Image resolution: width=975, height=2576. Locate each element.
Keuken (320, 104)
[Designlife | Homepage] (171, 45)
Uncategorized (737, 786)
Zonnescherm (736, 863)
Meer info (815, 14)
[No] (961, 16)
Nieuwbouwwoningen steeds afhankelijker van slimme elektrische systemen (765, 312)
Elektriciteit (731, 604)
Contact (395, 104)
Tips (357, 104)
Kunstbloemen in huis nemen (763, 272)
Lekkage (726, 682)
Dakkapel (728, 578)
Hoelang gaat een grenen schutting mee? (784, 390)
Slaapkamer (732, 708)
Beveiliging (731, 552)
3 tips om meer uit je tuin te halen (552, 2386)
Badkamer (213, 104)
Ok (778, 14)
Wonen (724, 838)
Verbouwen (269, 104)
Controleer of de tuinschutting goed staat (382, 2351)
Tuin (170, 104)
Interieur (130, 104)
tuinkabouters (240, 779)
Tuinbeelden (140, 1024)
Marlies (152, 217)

...

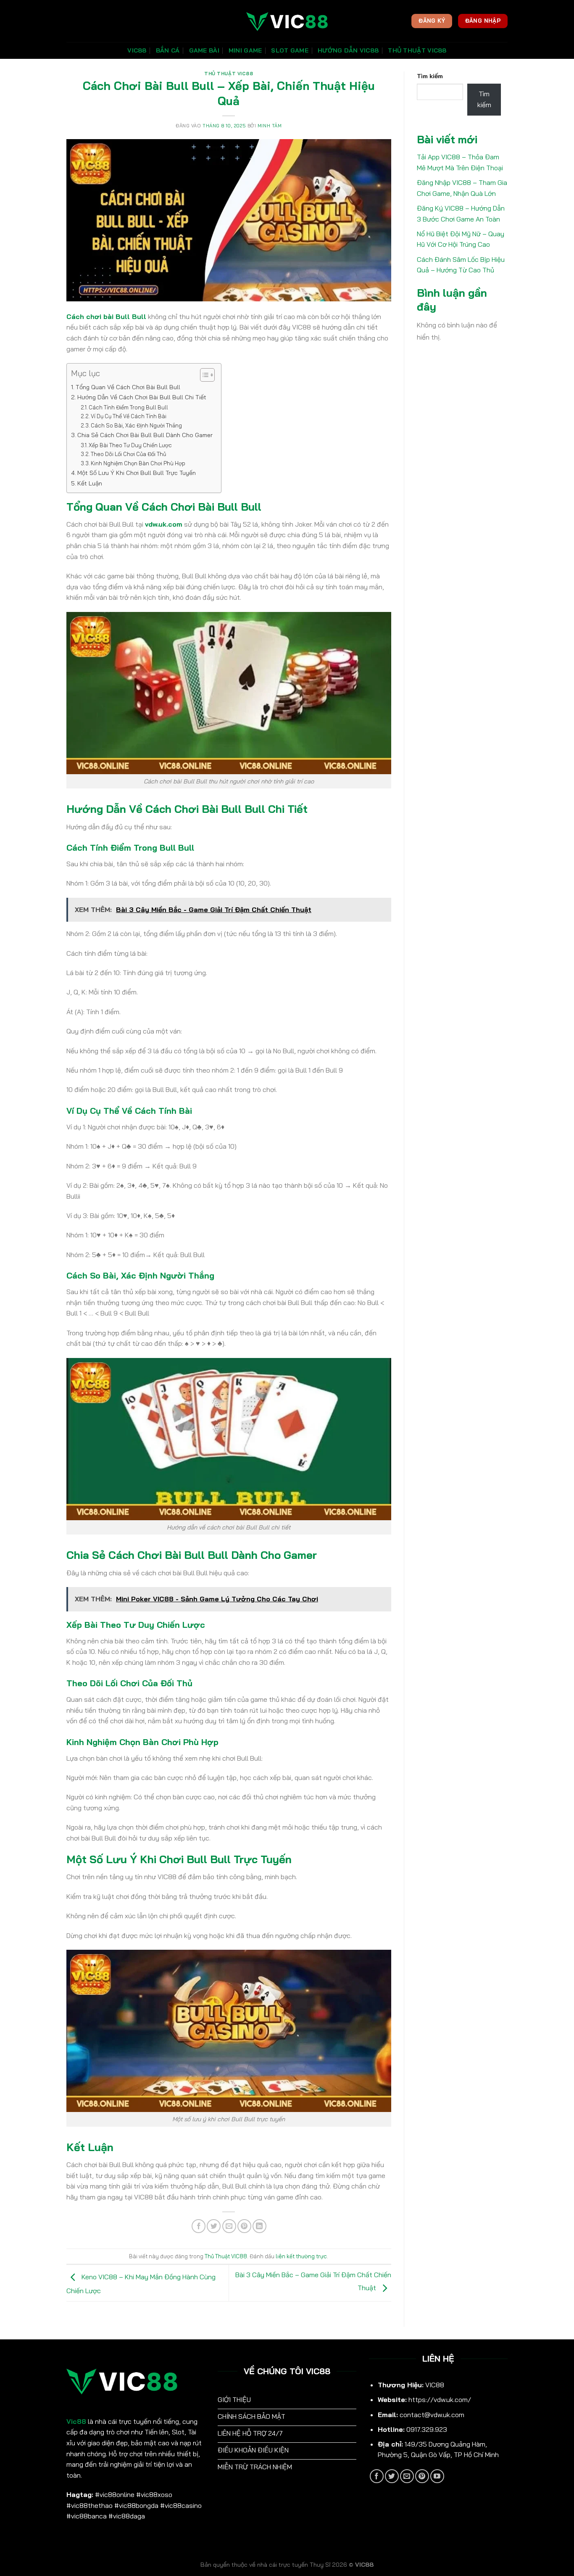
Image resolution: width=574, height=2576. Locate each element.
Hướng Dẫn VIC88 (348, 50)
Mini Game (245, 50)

...

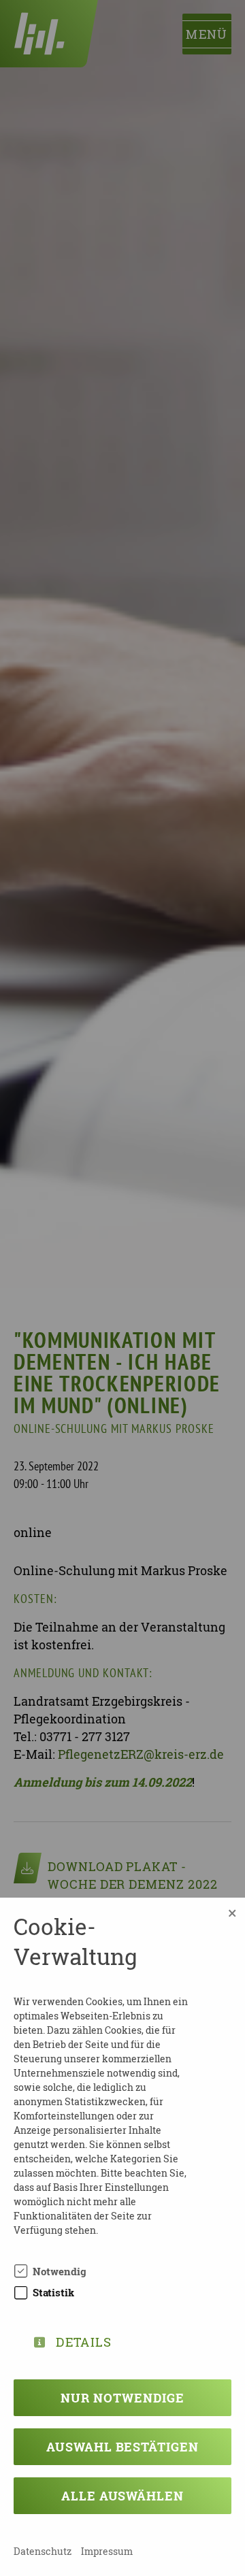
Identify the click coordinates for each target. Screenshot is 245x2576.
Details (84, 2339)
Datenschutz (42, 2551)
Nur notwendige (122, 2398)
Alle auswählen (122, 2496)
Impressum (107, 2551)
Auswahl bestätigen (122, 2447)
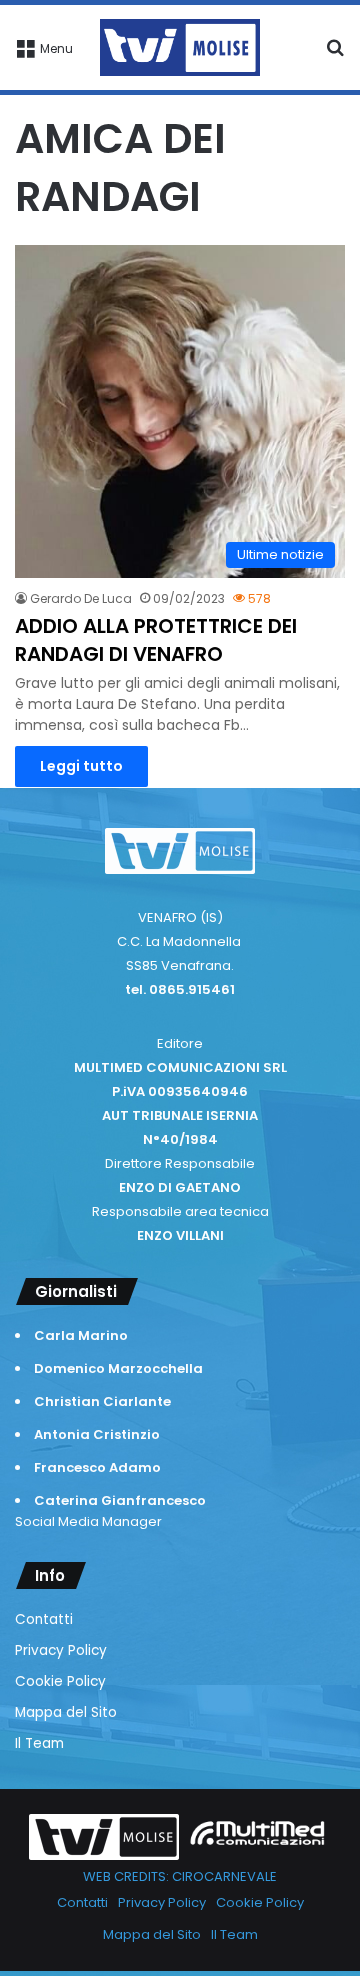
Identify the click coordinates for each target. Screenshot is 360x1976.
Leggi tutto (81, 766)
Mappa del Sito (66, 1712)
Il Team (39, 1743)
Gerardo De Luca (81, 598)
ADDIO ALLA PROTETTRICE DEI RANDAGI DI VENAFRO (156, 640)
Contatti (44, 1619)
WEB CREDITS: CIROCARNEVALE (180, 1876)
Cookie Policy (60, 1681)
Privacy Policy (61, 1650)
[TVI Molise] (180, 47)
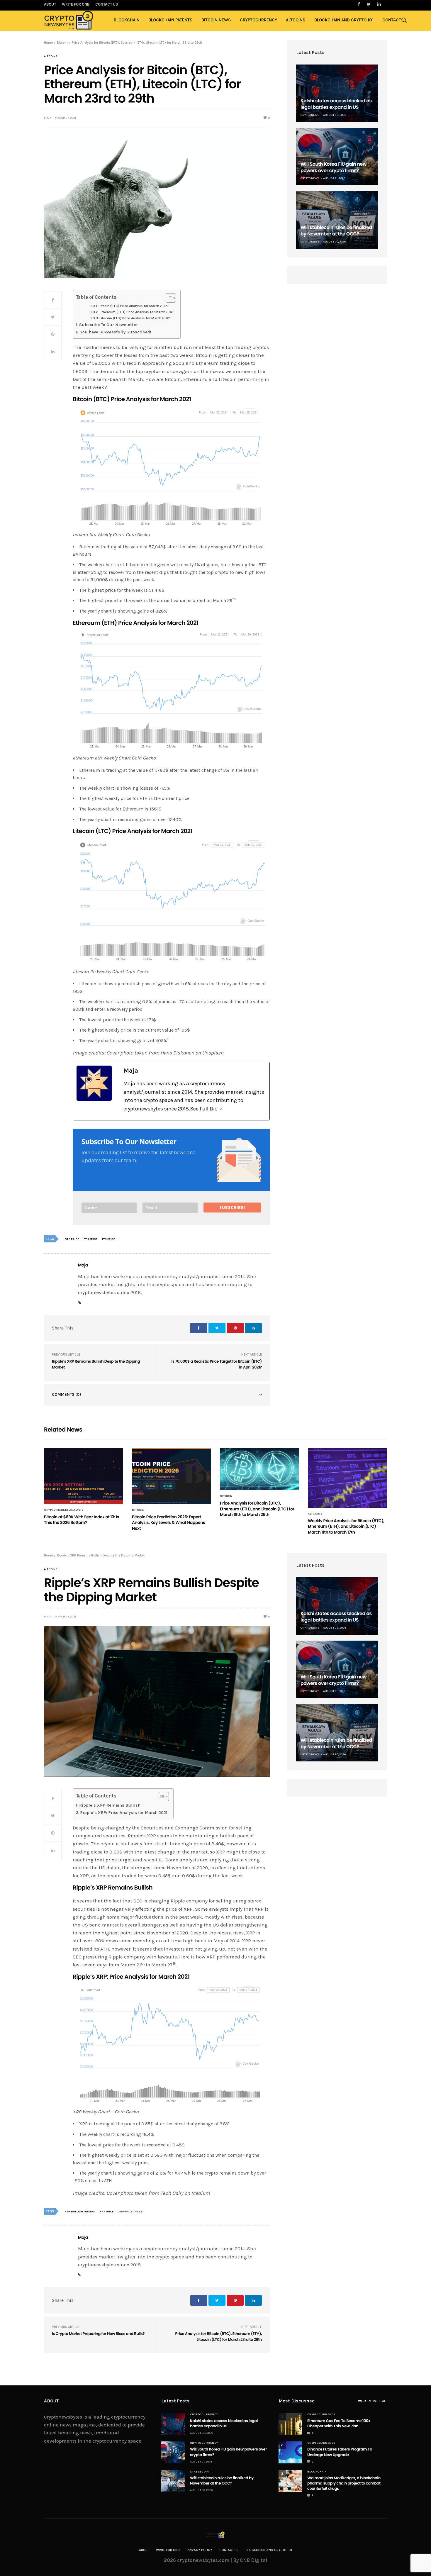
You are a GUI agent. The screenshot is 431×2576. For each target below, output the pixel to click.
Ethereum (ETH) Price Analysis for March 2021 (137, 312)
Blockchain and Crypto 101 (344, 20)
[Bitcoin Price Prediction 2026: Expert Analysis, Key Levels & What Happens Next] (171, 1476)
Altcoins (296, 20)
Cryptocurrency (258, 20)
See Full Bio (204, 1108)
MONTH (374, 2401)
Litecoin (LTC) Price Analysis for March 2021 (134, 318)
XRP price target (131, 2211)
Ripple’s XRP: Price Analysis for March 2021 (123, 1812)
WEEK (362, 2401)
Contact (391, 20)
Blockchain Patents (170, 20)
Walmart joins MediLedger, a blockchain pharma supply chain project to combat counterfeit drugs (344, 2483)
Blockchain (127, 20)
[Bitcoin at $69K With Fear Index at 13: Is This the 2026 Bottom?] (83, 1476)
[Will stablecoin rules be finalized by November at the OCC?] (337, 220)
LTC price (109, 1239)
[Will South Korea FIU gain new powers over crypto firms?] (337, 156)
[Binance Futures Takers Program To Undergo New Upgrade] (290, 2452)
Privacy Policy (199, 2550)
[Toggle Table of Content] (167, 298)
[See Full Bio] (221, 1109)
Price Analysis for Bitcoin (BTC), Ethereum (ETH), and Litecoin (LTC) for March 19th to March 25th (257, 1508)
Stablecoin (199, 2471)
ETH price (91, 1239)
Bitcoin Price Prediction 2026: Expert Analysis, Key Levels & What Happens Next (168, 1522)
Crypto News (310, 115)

EXERCISE REQUIREMENTS — Output should match, line for line, the stretch of the material above from the line holding "LTC price (109, 1239)" through the line holding "Crypto News (310, 115)".

OUTPUT BELOW —
LTC price (109, 1239)
[Will South Korea FIU gain new powers over crypto firms?] (337, 156)
[Binance Futures Takers Program To Undergo New Upgrade] (290, 2452)
Privacy Policy (199, 2550)
[Toggle Table of Content] (167, 298)
[See Full Bio] (221, 1109)
Price Analysis for Bitcoin (BTC), Ethereum (ETH), and Litecoin (LTC) for March 19th to March 25th (257, 1508)
Stablecoin (199, 2471)
ETH price (91, 1239)
Bitcoin Price Prediction 2026: Expert Analysis, Key Levels & What Happens Next (168, 1522)
Crypto News (310, 115)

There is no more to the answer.